In practice, in the absence of the Tribunal sending out directions, a written statement of any agreed issues or concessions is not always provided to the parties following a CMA/CMR. If you do not receive anything from the Tribunal, you should follow up requesting this from the Tribunal, copying in the HOPO. A written record of points agreed between the parties at the CMA/CMR will avoid potential problems at a future hearing, whether it be a substantive hearing or a further CMA/CMR, where the HOPO and judge/legal officer are likely to be different.

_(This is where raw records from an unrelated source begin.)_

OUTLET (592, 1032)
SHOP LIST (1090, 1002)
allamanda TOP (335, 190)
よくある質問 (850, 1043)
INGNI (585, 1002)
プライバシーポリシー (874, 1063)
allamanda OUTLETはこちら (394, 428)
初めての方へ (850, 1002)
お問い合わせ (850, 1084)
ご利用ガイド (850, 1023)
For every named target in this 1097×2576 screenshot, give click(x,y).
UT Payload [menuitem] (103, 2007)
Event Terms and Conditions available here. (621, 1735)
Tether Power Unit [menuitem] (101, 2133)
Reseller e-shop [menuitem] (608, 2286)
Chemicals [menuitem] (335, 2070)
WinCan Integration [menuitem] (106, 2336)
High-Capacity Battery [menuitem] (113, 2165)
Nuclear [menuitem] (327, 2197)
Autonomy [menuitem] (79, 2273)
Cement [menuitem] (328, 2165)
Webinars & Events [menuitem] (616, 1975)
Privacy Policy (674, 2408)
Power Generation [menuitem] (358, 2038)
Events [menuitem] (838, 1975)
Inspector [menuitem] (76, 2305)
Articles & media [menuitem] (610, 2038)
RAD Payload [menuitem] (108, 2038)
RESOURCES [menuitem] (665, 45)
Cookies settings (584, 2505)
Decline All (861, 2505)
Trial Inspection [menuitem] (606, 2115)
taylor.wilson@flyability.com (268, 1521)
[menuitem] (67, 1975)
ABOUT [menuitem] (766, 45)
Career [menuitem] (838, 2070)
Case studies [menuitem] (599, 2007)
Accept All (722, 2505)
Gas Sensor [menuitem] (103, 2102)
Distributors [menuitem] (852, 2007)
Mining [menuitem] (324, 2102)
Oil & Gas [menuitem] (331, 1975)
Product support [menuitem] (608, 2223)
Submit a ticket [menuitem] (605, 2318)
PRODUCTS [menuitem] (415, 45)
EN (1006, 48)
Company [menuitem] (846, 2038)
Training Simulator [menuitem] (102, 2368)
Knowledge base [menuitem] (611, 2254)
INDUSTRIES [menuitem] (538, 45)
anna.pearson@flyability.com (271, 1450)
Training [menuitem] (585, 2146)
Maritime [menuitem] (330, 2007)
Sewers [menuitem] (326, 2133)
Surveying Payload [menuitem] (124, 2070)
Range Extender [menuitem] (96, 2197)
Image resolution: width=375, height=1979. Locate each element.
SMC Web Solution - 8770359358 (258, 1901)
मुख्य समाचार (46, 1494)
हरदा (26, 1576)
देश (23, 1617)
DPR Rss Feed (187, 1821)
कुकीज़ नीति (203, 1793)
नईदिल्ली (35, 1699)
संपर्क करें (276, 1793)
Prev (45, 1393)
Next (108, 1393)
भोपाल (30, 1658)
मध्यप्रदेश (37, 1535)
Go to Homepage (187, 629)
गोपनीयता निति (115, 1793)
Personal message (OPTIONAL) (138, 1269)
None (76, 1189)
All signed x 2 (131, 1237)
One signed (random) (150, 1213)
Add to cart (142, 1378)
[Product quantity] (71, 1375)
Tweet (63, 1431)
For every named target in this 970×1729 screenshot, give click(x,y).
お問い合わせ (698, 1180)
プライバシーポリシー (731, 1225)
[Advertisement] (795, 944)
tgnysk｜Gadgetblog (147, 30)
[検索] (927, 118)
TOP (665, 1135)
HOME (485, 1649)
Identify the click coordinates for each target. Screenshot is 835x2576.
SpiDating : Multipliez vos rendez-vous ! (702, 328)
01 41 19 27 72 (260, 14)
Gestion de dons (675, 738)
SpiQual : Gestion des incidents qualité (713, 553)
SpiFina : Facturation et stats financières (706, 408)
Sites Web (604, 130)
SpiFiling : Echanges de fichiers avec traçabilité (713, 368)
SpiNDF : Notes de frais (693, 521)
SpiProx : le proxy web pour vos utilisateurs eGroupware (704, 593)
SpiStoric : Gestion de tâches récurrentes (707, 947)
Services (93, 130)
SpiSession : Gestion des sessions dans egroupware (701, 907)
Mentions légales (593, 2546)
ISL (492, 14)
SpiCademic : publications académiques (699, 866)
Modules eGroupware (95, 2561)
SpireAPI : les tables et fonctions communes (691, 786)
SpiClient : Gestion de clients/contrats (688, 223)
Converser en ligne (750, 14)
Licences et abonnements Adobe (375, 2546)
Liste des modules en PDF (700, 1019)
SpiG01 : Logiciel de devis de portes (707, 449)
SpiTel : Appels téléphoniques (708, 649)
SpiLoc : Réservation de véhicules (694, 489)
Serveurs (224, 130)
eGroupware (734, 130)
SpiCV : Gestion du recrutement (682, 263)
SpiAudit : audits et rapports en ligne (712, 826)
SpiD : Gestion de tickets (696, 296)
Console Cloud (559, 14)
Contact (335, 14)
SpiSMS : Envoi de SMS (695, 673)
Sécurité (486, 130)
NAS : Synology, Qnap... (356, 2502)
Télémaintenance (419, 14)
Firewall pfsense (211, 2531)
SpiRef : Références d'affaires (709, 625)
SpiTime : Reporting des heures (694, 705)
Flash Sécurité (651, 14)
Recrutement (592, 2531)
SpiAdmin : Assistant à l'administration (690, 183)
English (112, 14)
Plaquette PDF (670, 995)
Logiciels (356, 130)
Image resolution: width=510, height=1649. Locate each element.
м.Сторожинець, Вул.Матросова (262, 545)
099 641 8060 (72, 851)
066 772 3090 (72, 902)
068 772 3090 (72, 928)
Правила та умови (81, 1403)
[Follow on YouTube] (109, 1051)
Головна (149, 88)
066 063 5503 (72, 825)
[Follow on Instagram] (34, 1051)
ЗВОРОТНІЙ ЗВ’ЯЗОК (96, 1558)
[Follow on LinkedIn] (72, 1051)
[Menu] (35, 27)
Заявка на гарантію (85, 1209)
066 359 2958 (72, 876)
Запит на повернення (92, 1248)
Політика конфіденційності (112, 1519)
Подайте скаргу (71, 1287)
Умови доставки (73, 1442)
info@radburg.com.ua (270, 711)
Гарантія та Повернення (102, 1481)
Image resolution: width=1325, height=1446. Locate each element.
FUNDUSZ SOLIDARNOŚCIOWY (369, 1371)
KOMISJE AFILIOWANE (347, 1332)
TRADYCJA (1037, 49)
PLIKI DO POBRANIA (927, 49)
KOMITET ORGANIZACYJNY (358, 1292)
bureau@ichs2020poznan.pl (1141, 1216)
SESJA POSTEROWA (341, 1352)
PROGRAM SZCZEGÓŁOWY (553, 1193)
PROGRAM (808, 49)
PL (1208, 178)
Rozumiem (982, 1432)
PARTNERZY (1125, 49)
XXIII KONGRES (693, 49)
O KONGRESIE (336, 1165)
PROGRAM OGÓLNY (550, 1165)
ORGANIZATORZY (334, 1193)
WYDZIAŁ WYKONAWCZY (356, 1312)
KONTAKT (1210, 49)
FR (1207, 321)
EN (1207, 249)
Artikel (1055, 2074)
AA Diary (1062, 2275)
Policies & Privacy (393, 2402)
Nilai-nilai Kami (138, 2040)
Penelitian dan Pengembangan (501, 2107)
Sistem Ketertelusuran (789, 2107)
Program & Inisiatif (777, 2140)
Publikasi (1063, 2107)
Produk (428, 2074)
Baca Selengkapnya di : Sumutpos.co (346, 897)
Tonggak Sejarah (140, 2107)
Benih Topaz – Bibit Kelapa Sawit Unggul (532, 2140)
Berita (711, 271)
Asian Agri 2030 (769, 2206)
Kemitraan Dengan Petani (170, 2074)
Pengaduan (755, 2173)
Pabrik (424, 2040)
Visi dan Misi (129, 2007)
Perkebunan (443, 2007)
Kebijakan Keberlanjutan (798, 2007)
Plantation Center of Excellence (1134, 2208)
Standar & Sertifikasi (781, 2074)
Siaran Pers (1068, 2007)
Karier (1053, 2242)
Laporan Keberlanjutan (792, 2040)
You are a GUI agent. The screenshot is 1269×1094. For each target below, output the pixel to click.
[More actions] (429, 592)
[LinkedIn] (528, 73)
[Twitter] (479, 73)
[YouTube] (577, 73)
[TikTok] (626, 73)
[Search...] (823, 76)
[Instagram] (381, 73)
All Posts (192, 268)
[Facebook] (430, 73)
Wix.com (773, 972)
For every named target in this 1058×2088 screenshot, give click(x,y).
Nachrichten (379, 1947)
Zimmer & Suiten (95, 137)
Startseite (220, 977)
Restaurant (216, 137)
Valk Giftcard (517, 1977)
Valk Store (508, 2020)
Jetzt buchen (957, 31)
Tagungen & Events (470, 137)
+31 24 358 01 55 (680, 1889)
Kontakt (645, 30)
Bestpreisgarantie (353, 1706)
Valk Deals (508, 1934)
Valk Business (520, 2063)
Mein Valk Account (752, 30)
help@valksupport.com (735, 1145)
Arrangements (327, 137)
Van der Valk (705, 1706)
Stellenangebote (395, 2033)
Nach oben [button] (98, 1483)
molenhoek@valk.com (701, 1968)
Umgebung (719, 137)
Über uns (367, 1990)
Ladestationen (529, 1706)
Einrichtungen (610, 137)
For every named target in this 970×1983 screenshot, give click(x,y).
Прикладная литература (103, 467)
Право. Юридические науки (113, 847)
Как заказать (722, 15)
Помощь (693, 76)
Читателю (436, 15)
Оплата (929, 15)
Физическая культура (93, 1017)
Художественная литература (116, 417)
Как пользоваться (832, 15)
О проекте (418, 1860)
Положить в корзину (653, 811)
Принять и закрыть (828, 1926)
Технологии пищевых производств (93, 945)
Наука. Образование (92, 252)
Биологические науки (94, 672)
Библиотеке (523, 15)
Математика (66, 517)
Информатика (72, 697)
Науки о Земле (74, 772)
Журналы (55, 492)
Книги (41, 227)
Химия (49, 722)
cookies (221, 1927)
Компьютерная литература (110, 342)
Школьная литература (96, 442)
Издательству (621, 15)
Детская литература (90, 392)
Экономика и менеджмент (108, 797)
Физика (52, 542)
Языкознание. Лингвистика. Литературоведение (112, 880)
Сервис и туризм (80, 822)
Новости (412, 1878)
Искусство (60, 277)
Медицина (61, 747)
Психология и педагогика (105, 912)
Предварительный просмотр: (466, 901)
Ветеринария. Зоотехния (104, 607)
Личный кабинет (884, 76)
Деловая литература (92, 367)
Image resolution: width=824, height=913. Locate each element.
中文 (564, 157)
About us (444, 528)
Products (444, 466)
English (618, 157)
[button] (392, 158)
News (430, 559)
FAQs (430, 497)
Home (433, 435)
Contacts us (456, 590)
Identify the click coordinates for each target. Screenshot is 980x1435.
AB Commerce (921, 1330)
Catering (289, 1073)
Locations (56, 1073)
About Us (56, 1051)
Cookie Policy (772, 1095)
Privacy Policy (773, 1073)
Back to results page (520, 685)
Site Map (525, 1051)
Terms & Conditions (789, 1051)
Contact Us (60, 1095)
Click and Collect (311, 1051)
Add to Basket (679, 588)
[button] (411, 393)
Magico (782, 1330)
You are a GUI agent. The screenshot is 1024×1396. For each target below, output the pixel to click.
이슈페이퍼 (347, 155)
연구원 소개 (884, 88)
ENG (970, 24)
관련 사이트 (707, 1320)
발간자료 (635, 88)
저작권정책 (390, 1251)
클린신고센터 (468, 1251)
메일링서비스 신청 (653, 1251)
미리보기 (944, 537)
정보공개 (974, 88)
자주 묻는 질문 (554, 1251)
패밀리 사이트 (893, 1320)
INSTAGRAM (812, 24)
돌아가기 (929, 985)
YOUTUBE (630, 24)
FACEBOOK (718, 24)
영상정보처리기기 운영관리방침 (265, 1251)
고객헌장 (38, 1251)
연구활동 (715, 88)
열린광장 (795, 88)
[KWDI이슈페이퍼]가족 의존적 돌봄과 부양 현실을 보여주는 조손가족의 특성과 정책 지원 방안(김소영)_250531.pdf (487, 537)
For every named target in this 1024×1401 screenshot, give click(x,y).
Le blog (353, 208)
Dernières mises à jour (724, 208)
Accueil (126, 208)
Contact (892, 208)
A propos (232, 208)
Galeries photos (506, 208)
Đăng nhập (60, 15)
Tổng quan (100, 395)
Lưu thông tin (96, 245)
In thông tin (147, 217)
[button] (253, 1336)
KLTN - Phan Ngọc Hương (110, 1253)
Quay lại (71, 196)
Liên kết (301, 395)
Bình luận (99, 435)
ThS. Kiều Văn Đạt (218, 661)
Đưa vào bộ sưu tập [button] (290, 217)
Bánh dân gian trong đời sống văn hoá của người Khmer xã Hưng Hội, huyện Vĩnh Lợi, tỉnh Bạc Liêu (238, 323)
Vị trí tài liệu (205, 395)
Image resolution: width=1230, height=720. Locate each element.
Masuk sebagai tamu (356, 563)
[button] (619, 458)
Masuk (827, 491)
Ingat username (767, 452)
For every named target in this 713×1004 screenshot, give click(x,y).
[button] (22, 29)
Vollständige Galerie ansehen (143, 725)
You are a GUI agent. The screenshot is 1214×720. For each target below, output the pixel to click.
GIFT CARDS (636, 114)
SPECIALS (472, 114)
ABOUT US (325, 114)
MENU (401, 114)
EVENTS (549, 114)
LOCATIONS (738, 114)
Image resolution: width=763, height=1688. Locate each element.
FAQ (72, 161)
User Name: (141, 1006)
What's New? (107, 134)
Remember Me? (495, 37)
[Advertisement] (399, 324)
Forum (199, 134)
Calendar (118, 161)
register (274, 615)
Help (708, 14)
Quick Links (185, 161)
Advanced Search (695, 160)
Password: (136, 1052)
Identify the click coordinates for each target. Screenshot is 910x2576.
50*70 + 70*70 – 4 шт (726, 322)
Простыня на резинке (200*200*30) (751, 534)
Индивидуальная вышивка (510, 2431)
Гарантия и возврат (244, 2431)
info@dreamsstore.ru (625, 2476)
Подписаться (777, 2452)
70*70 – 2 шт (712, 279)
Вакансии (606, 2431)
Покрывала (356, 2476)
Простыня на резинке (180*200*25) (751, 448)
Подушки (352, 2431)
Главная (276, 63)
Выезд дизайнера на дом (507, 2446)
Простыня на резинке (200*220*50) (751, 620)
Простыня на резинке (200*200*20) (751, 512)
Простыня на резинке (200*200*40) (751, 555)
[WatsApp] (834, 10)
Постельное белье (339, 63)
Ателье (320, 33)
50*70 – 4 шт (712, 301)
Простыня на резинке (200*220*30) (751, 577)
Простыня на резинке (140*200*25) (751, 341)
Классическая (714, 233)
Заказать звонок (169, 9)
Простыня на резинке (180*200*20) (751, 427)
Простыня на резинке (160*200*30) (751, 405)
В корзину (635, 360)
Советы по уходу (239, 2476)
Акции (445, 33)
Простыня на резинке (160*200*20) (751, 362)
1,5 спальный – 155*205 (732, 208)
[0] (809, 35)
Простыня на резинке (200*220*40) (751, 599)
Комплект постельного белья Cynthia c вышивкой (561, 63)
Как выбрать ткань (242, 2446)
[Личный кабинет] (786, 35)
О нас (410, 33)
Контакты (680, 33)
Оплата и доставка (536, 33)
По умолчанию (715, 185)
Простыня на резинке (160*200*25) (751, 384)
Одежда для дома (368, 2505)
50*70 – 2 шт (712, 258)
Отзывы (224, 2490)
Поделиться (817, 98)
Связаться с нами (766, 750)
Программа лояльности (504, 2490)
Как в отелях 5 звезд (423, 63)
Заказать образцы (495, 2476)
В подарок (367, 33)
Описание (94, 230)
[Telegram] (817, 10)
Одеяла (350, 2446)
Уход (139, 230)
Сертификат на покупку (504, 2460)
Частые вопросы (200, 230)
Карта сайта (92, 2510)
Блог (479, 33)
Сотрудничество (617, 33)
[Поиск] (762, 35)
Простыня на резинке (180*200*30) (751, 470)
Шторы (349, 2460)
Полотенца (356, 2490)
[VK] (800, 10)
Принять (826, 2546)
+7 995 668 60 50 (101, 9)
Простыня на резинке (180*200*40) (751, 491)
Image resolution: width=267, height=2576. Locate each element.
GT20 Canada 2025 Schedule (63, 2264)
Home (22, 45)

6.24A The Presidential Guidance Note No 3 of 2018 provides for Tribunal caseworkers to hold case management meetings (which the parties, and/or their representatives, are required to attend) for the purposes of managing, and/or giving directions in, any appeal. These are said to be called 'Case Management Appointments' and are undertaken pursuant to the Senior President of Tribunals' Practice Statement of 28th September 2018 (and updated on 11 November 2019) authorising Tribunal Caseworkers to carry out functions of a judicial nature.

Paper PHRs

6.25 The Tribunal used to hold a paper Pre-Hearing Review (PHR) in appeals where it dispensed with a CMR hearing. The current Practice Direction does not include PHRs as a case management option in para 3. Represented appellants whose appeals are managed via the online MyHMCTS platform are not issued Reply Notices (as was the former practice where a PHR was held).